Alan Sebastian
News Reporter

In the suburban lanes of Mississauga, Humber College professor Jakub Dzamba’s home looks just like everyone else’s. But the basement-level garage tells a different story. The door opens to a dark room and a cacophony of chirping crickets. Some are waiting to be hatched, most are growing and some are heading towards the end of their life cycle and getting ready to be harvested.

But why would the 34-year-old architectural design teacher be interested in farming crickets in his garage? In 2013, the United Nations published a report Edible Insects: Future of Food and Feed Security. The idea stemming from the report is simple: eat more bugs! For most people in the Western world, this may seem odd. But over two billion people from different cultures around the world already consume many of the 1,900 species of edible insects.

While eating bugs might solve world hunger at some point, eating insects is also better for the environment.

“They require fewer resources and save a lot of water in farming as opposed to other livestock,” said Jarrod Goldin of Entomo Farms in Norwood, east of Peterborough, Ont.

The farm harvests crickets for reptile and human consumption with about a million of the creatures swarming around at any given time. It’s easy to farm them because they consume food waste and produce fewer greenhouse gasses, producing almost zero carbon footprint. Eating bugs also has other benefits as the protein, calcium and iron they contain is as much as other meats and comes with fewer fats.

With funding support from Humber, Dzamba hopes to create a farm inside a shipping container. While the container will sit at the college, the crickets will be fed food waste generated from the school’s hospitality programs.

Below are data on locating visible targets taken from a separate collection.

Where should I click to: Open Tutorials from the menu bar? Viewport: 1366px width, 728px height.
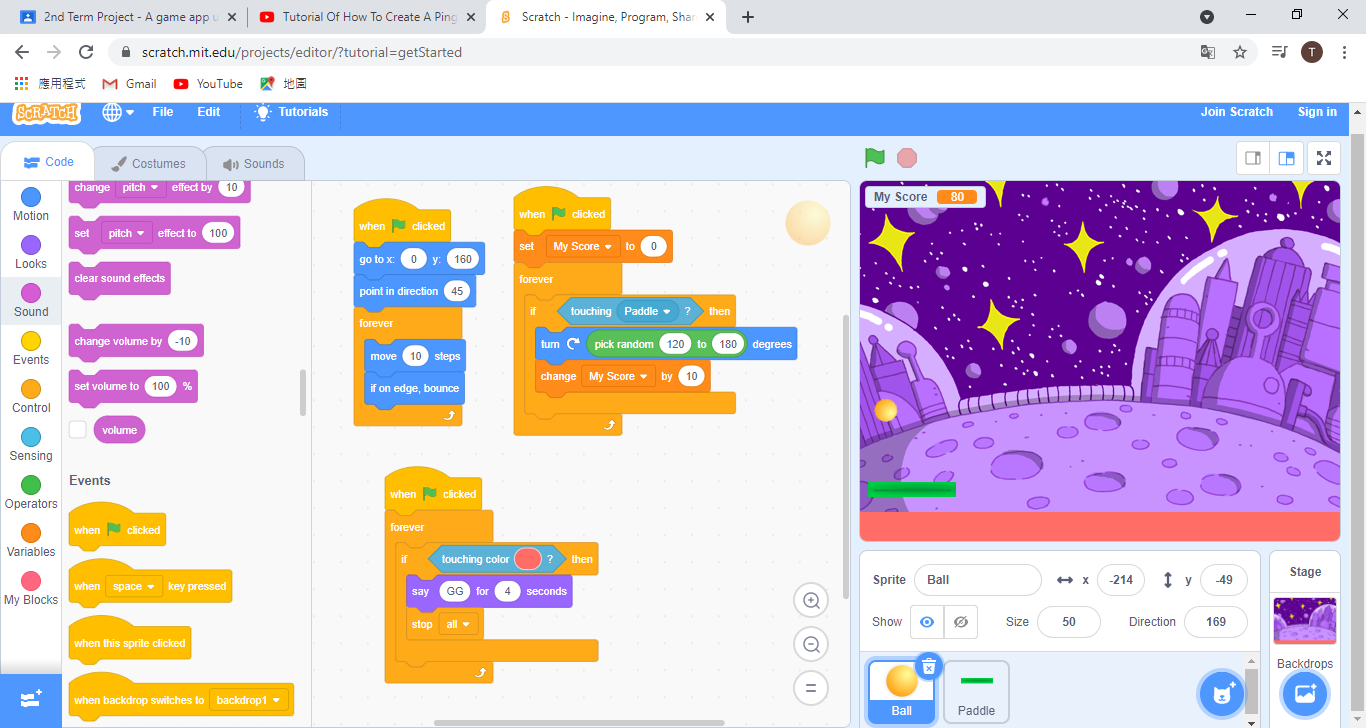click(x=291, y=112)
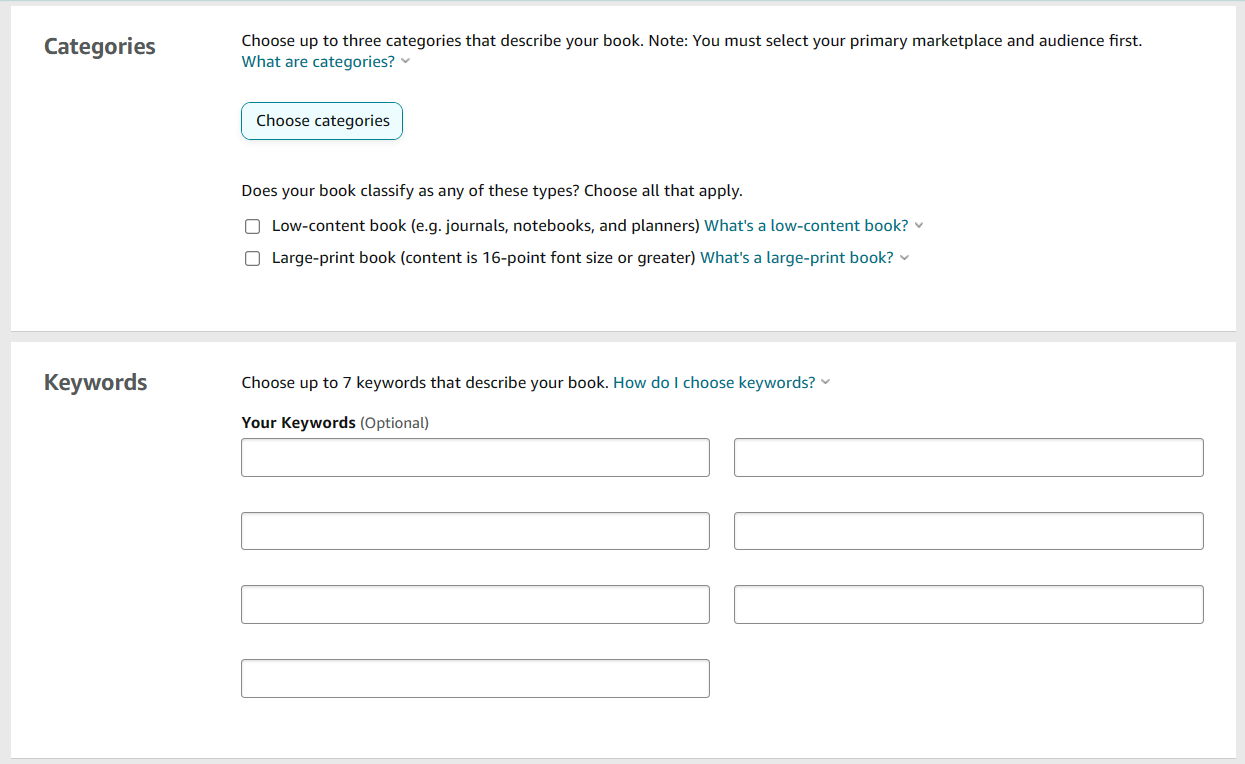
Task: Focus the seventh keyword field at bottom
Action: click(475, 678)
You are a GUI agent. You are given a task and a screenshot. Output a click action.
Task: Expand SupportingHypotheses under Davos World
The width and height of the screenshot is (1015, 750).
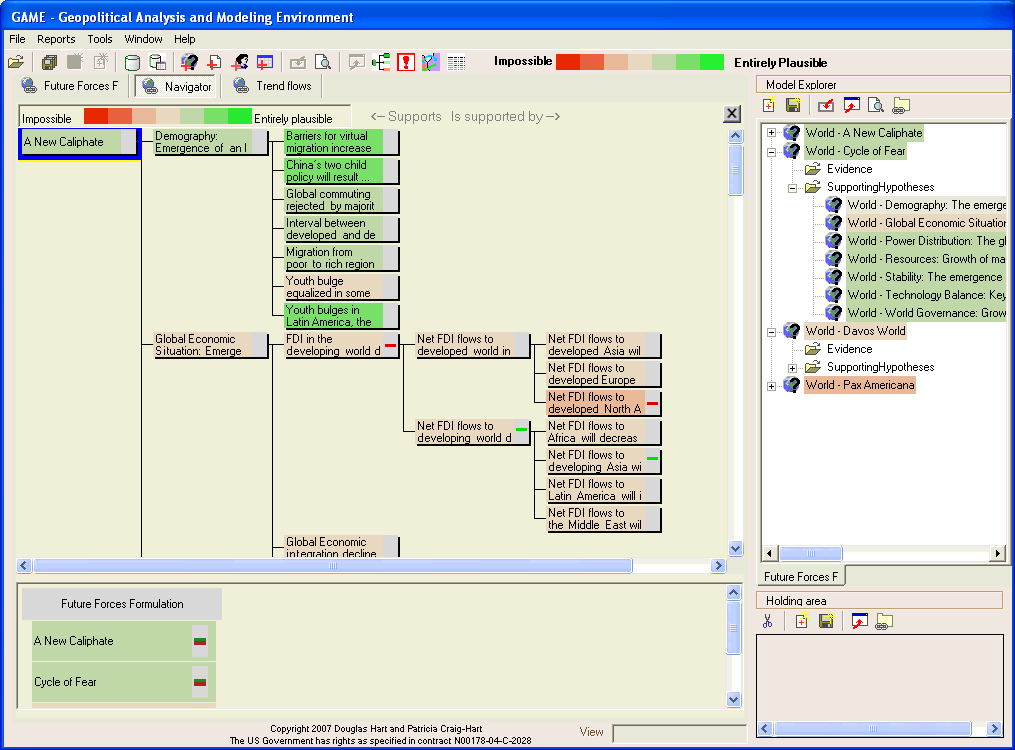[x=792, y=368]
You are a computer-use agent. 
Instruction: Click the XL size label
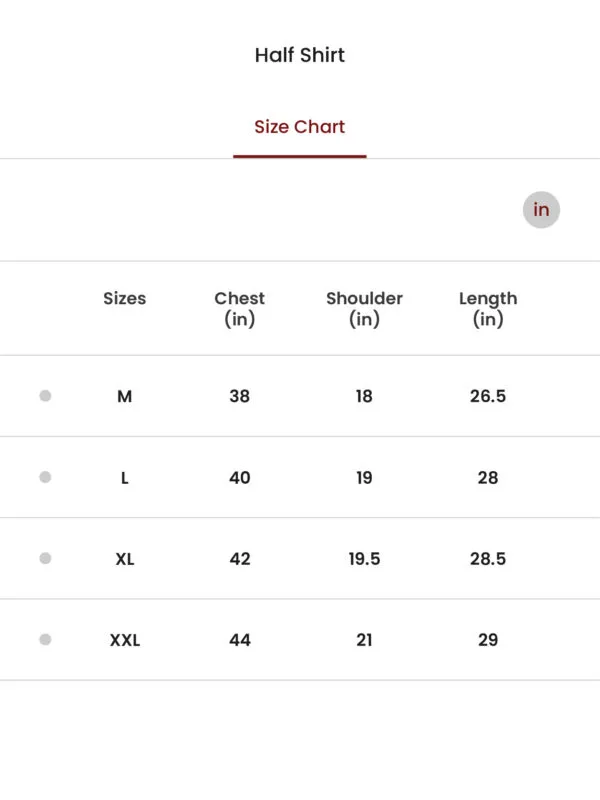[125, 559]
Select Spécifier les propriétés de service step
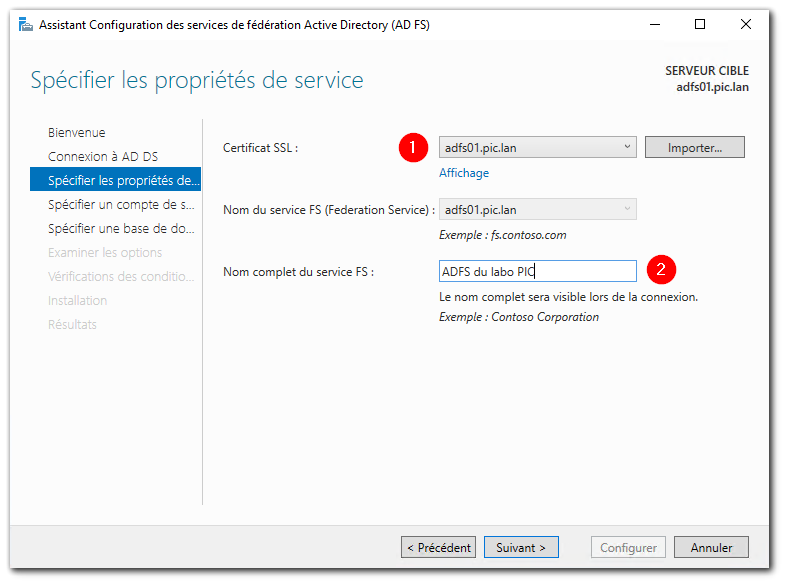The image size is (787, 586). pyautogui.click(x=124, y=180)
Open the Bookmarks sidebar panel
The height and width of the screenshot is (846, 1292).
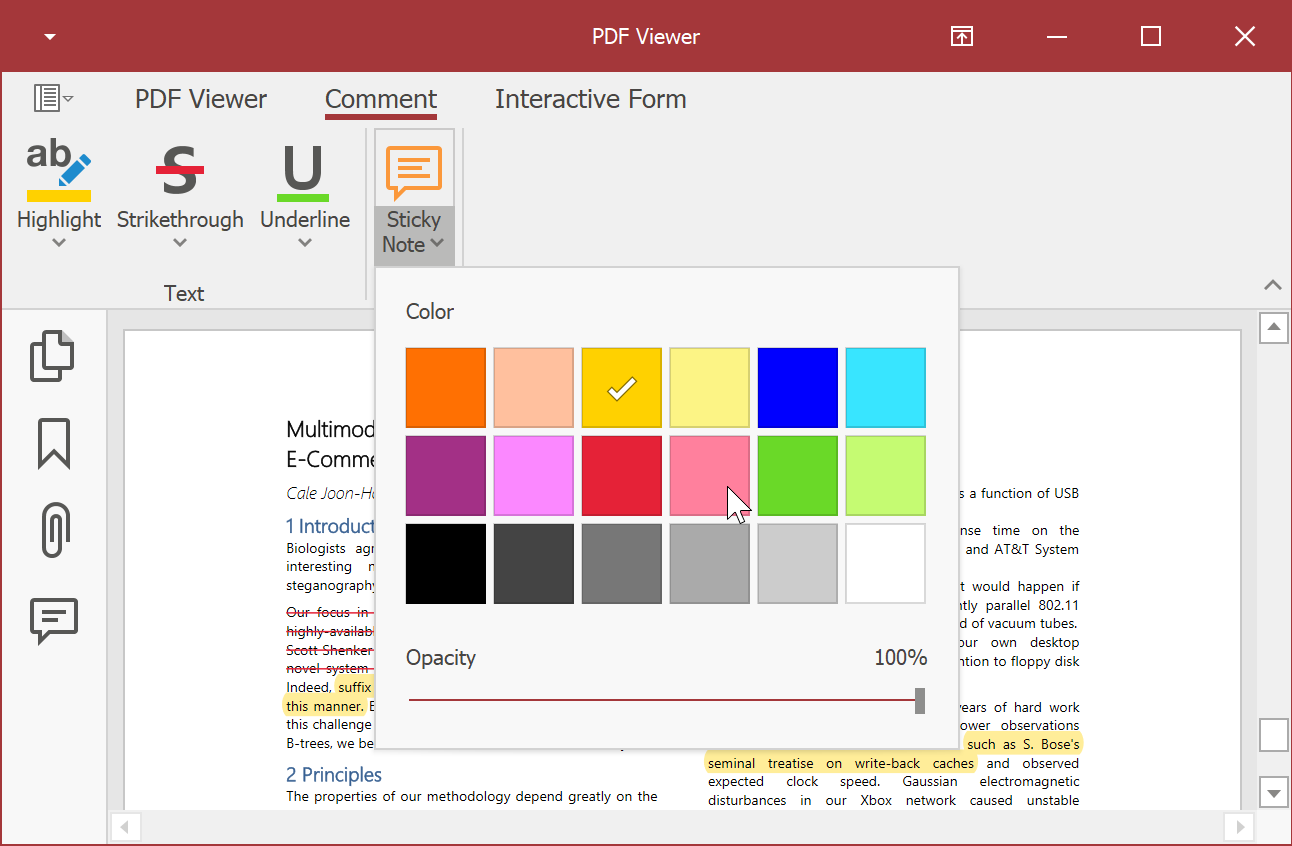coord(54,443)
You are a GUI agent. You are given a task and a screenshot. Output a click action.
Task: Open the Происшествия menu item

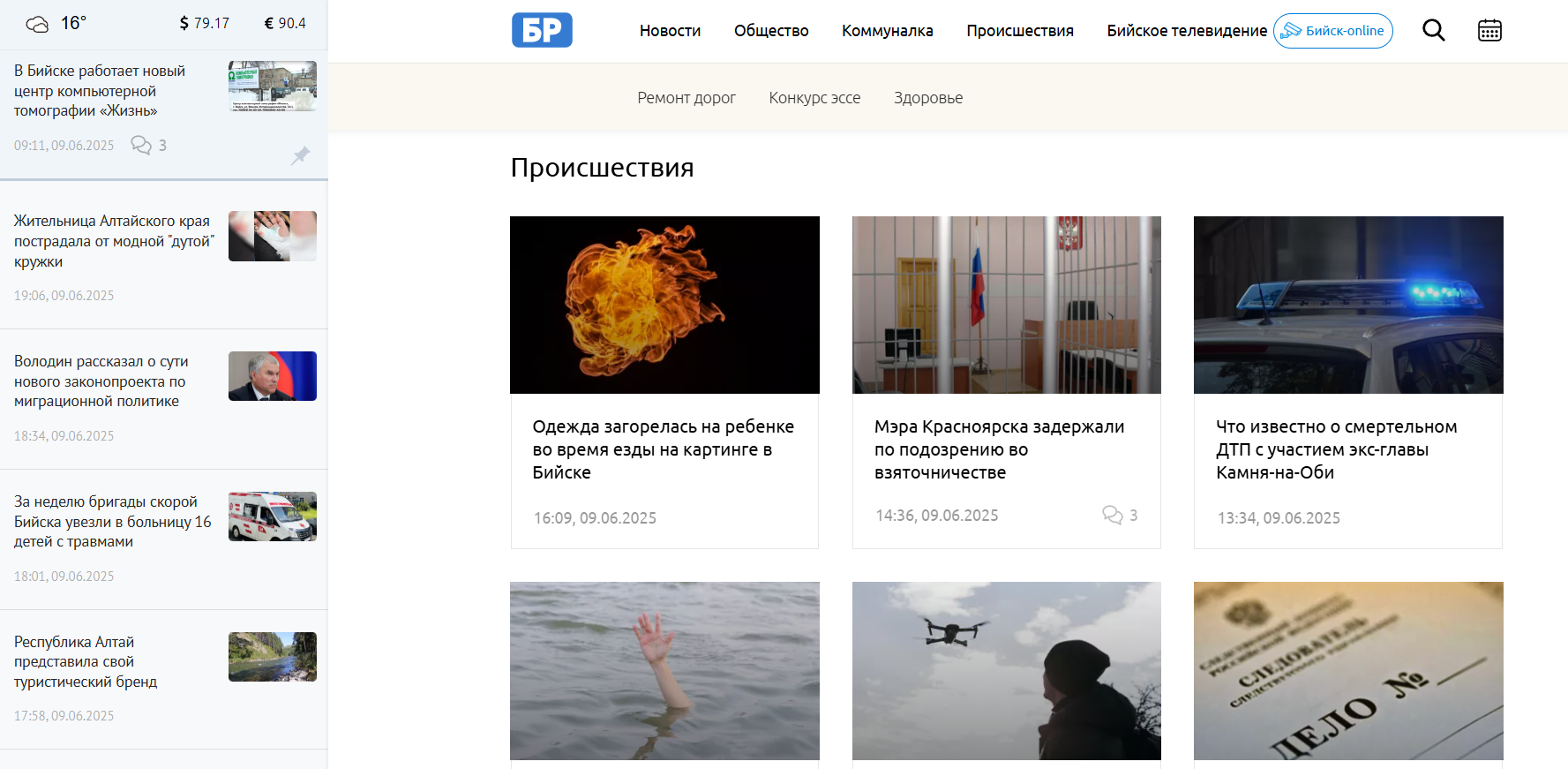coord(1020,31)
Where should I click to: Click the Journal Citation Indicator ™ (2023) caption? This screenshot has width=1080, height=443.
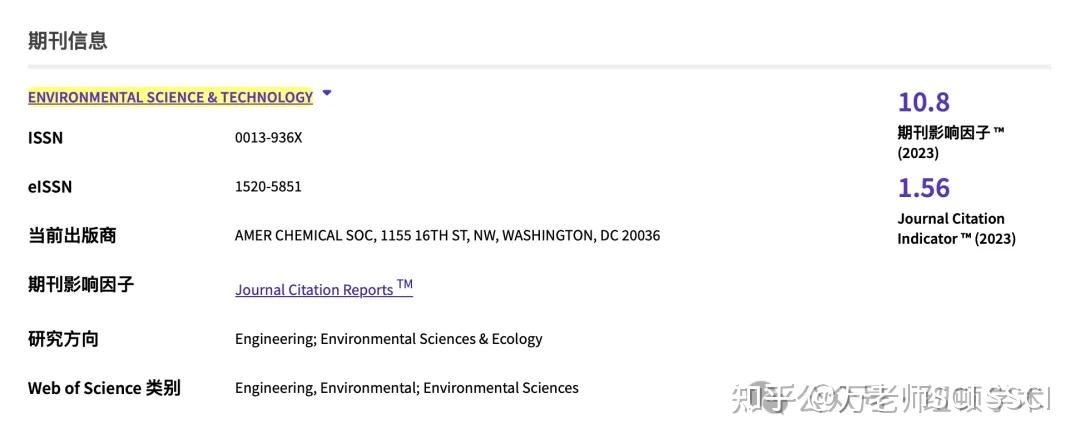pyautogui.click(x=956, y=228)
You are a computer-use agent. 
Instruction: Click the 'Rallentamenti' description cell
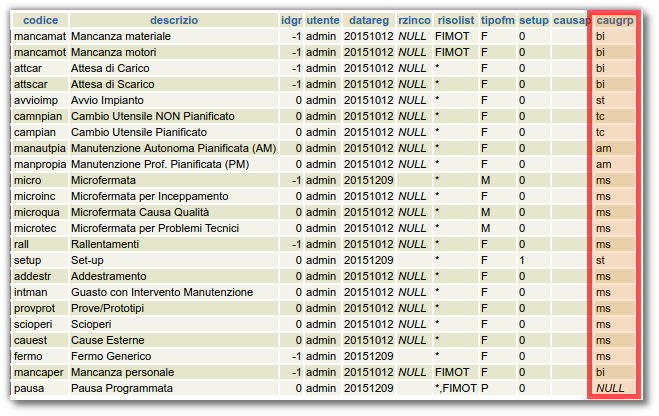[x=104, y=244]
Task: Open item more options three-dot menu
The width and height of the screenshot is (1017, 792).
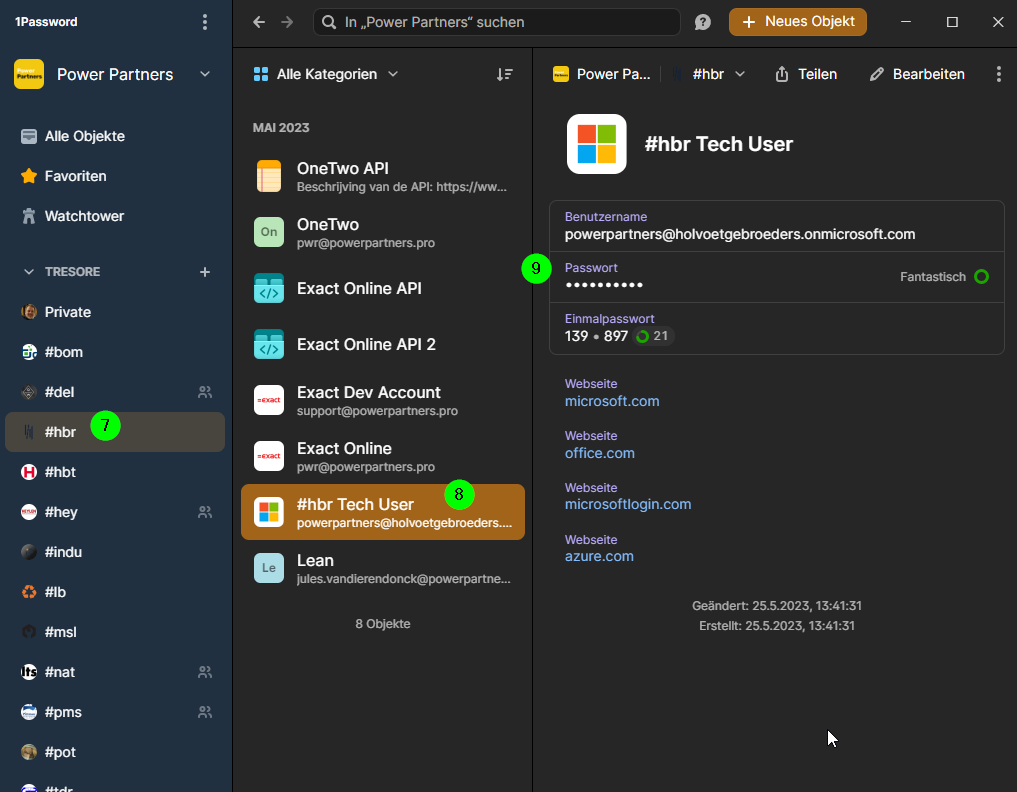Action: point(998,74)
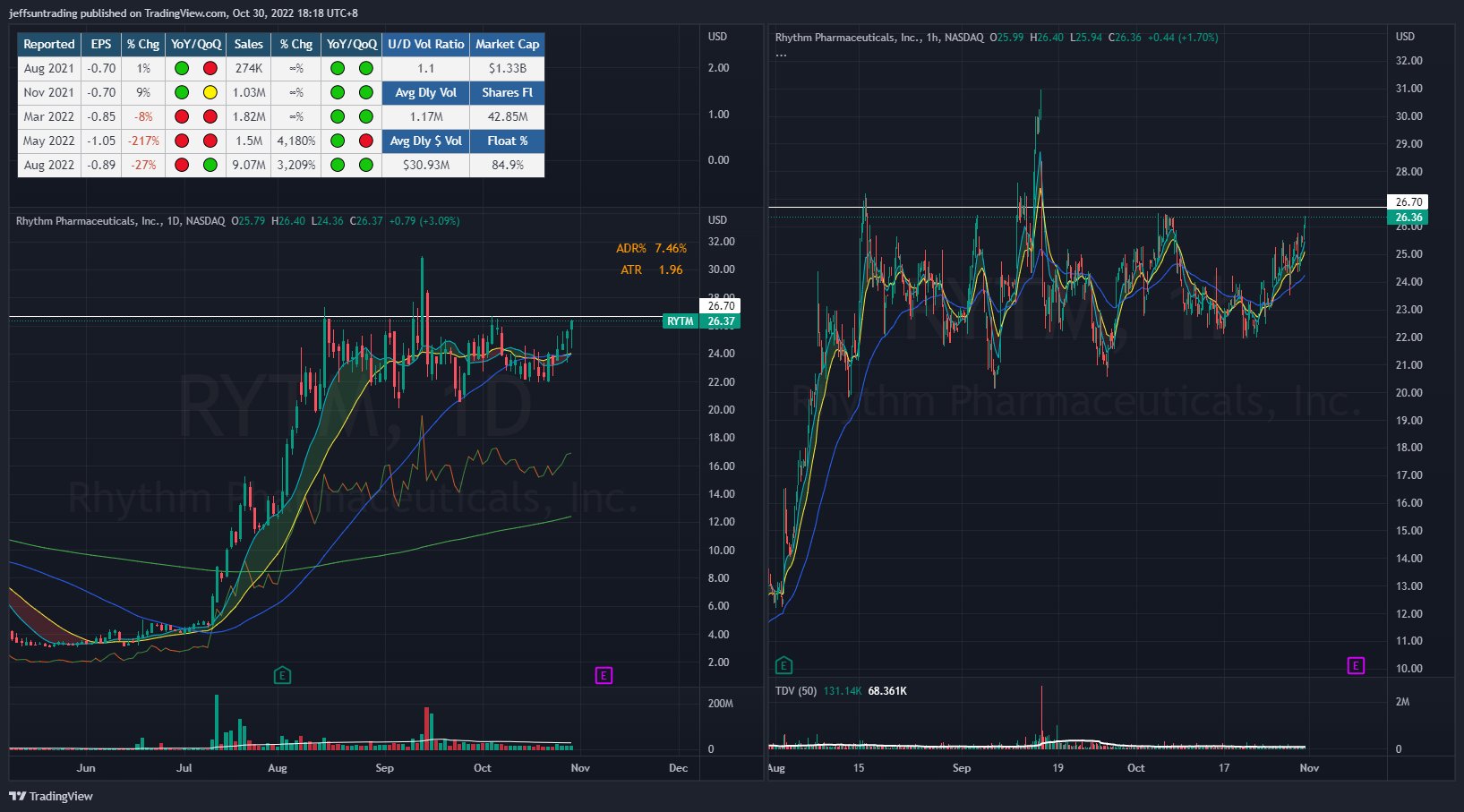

Chef Mark Jachecki, a professor in the Hospitality program, was also seen making cricket hot dogs, bug smoothie and cricket tacos at the CNE last summer. So Dzamba decided to pull him in for the project.

“I’m working on recipes with mealworms, crickets and grasshoppers. I love working with mealworms because of their flavour,” Jachecki said.

While Jachecki’s recipes are top secret for now, he says that he is working on creating dishes that are common so that anyone could order it.

“Everyone loves hotdogs, so I had cricket hotdogs at the CNE…that’s the idea,” he said.